Data excerpts
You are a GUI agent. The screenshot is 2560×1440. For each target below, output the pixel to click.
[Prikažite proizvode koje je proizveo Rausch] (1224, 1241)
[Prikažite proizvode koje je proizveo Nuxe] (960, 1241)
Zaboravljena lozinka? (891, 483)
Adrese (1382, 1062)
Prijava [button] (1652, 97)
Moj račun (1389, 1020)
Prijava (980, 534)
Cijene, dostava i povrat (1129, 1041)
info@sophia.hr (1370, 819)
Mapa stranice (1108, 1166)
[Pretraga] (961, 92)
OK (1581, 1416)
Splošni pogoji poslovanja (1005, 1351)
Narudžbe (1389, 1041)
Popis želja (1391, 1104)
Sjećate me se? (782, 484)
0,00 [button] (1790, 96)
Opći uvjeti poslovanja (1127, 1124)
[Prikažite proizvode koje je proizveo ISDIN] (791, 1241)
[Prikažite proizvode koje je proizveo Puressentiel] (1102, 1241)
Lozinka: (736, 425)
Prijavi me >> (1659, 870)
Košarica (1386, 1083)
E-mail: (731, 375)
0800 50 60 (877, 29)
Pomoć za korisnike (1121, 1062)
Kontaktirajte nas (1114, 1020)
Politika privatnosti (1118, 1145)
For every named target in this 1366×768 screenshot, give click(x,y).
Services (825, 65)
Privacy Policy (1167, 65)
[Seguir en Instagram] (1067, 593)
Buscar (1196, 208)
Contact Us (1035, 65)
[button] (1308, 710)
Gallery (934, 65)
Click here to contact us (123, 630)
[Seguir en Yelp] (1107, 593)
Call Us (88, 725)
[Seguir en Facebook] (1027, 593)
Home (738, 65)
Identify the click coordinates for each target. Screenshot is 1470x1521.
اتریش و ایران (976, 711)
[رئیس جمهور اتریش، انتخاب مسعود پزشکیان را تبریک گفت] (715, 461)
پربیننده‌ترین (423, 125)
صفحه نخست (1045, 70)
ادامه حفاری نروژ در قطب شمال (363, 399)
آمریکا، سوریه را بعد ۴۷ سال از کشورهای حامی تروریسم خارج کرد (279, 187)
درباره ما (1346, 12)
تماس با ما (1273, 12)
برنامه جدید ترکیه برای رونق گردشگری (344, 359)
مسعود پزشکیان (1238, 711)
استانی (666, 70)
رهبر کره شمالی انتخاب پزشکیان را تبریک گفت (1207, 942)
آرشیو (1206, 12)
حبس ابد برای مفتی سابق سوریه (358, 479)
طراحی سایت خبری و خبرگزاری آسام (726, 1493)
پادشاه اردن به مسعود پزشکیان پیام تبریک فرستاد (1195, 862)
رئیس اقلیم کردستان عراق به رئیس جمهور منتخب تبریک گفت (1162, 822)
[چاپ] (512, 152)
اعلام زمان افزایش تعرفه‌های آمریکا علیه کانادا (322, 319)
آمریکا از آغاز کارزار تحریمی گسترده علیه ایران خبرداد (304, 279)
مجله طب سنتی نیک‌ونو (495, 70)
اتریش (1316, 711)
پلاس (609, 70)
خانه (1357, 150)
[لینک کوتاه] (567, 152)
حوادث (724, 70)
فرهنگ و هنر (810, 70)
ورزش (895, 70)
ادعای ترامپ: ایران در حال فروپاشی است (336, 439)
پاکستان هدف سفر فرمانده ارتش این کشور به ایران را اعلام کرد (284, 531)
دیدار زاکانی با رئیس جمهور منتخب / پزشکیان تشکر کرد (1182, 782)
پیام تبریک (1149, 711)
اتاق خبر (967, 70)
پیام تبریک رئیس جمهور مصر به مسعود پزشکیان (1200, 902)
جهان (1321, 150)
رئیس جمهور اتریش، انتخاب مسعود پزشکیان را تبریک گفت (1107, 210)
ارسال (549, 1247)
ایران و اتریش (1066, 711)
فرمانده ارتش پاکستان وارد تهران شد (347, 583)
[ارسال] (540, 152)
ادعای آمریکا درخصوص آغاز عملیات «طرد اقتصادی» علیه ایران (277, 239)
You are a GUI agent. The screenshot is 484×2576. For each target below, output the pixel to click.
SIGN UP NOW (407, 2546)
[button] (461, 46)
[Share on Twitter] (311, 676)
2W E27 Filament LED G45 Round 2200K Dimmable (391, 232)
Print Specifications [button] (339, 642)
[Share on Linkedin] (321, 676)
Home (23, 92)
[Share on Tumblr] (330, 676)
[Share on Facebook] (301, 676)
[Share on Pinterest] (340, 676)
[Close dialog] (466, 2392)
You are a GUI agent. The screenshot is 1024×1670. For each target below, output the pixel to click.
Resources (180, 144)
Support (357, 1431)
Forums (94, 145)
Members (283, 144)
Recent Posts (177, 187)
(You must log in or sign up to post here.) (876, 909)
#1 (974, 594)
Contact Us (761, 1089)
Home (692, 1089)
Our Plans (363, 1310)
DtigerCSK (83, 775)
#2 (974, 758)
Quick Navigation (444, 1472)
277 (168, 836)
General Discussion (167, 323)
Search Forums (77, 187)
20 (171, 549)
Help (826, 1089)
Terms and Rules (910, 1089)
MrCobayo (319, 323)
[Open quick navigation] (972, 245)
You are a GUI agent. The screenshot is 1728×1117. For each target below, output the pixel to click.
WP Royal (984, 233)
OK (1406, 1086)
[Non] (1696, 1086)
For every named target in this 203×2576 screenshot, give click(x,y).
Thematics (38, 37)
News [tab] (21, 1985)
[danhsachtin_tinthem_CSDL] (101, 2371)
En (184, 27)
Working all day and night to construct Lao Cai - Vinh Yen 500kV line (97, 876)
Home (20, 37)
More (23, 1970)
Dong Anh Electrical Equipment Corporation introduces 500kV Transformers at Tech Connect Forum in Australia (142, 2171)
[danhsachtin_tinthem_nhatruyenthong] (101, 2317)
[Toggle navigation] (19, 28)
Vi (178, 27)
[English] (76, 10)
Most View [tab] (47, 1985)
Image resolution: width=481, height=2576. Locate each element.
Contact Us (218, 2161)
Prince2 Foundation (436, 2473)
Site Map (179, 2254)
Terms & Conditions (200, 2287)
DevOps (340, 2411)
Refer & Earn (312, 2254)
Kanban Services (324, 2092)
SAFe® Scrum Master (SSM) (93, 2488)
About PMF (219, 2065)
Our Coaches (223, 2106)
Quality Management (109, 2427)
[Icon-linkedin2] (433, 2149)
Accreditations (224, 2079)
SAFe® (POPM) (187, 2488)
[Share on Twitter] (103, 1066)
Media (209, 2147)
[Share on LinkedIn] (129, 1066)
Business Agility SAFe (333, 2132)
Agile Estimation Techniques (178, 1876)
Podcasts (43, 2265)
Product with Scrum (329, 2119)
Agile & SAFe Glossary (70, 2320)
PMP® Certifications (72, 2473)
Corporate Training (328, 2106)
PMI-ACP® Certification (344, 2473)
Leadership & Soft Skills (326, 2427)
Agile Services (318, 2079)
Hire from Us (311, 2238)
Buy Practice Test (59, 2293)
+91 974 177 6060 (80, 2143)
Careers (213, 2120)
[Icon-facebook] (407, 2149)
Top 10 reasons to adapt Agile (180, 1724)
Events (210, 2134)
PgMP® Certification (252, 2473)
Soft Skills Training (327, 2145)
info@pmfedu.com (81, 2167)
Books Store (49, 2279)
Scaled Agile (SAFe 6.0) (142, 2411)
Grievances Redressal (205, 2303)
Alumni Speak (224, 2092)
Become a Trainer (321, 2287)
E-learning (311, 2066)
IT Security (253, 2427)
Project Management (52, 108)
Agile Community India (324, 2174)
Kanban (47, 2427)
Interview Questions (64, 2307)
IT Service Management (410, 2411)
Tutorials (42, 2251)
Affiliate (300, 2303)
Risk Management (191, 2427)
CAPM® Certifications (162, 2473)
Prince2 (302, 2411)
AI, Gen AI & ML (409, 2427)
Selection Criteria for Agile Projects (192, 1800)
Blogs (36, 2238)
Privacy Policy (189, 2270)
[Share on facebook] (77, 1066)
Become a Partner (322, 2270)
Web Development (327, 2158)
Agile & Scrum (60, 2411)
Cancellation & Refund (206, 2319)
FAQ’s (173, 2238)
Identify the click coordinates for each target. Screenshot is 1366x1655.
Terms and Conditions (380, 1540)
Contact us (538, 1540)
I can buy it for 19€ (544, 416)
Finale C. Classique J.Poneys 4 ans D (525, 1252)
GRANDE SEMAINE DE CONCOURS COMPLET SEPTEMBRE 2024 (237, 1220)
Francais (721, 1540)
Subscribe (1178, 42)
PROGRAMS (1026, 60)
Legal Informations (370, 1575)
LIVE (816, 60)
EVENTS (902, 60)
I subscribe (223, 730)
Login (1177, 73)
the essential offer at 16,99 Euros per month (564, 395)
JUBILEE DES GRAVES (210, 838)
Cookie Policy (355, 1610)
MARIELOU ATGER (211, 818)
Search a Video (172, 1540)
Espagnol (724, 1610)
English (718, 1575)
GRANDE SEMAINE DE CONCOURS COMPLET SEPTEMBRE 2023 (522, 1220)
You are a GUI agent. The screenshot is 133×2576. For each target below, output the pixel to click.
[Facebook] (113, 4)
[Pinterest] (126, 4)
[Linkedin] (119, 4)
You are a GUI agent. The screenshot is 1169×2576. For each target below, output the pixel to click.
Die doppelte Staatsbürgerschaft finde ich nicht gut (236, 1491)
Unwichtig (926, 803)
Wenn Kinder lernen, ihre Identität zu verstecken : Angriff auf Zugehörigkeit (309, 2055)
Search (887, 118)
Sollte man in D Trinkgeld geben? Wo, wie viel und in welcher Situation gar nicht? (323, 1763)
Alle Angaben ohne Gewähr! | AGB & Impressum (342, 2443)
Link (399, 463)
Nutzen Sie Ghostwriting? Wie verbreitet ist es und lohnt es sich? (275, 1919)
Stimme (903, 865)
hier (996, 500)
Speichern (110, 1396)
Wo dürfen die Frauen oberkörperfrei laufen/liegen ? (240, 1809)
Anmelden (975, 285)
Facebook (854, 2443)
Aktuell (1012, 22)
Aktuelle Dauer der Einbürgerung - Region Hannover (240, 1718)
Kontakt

Your goal: Repeat the entries above exactly, from the first line through the line containing "Mapa stranice (1108, 1166)".

Solution:
You are a GUI agent. The screenshot is 2560×1440. For each target below, output the pixel to click.
[Prikažite proizvode koje je proizveo Rausch] (1224, 1241)
[Prikažite proizvode koje je proizveo Nuxe] (960, 1241)
Zaboravljena lozinka? (891, 483)
Adrese (1382, 1062)
Prijava [button] (1652, 97)
Moj račun (1389, 1020)
Prijava (980, 534)
Cijene, dostava i povrat (1129, 1041)
info@sophia.hr (1370, 819)
Mapa stranice (1108, 1166)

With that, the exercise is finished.